Quantum Algorithm for Solving PDEs and Its Applications
Quantum Information & Computation · 2025 Spring · Lecturer: Prof. Hao-Chung Cheng (NTU EE)
Surveyed three families of quantum PDE approaches and compared space/time complexity with classical solvers;
identified boundary handling, state preparation, and Trotter error as key bottlenecks; pointed to qubitization
and better observable extraction as next steps.
- Wave-equation Hamiltonian simulation (log qubit scaling).
- Advection via block-encoded nonunitary steps with postselection reuse.
- High-order finite-difference mappings to banded Hamiltonians.
Regression and Bayesian Inference: Mean Squared Error
Physical Theories on (Machine) Learning · 2025 Fall · Lecturer: Prof. Miranda C. N. Cheng (NTU Physics)
Showed how Gaussian-noise linear regression links MSE minimization to maximum likelihood; with a Gaussian prior, MAP recovers ridge regression with penalty strength λ = σ2/τ2.
Exact Decoding of Quantum Error-Correcting Codes
IAMS Group Meeting / Coding Theory · 2025 Fall · Presented at Jen Group (Academia Sinica)
Explored exact decoding algorithms for QEC with an eye to performance/scalability and regimes where exact methods are viable.
- Motivated by Prof. Chun-Ming Chen’s Coding Theory (NTU).

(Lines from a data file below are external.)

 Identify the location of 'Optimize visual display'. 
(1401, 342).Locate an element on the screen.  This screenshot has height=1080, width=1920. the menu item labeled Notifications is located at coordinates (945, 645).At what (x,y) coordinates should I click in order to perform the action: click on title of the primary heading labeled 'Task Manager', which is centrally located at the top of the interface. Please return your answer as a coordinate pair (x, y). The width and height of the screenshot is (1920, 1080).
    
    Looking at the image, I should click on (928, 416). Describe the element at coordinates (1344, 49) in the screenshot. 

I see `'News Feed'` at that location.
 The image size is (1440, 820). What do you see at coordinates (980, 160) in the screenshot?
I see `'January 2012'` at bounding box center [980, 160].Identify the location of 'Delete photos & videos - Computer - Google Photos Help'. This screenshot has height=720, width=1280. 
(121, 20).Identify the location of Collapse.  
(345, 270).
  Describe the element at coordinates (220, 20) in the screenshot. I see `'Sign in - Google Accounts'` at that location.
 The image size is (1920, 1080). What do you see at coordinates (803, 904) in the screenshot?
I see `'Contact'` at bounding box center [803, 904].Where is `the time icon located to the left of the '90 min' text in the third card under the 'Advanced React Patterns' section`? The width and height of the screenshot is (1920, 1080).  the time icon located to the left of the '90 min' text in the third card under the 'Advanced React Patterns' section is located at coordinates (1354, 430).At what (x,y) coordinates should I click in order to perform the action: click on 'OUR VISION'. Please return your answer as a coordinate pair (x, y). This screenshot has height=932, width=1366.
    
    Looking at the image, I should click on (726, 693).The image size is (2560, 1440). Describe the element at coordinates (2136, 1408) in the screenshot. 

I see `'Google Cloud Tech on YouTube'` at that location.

- Reference: PRL 134, 190603.
The Features of Optical Computing
Introduction to Semiconductor Optoelectronics · 2024 Spring · Lecturer: Prof. Yun-Chorng Chang (RCAS, Academia Sinica)
Introduced photonic computing and why it is attractive (parallelism, low-loss links, low cross-talk, one-way propagation,
very high carrier bandwidth ~500 THz); outlined hurdles in architecture co-design, materials, and reducing system bulk.
Comparing Gate-Based vs. Unitary-Based Pulse Generation with Qiskit Pulse (in progress)
Introduction to Quantum Computation & Information · 2025 Fall · Lecturer: Prof. Hsi-Sheng Guan (NTU Physics)
Contrasts predefined gate pulses vs. custom unitary-based pulses on IBM Quantum hardware—fidelity, flexibility, and implementation complexity.
More notes
Gate-based pulses are convenient and hardware-optimized; unitary-based pulses enable tailored control at the cost of synthesis effort.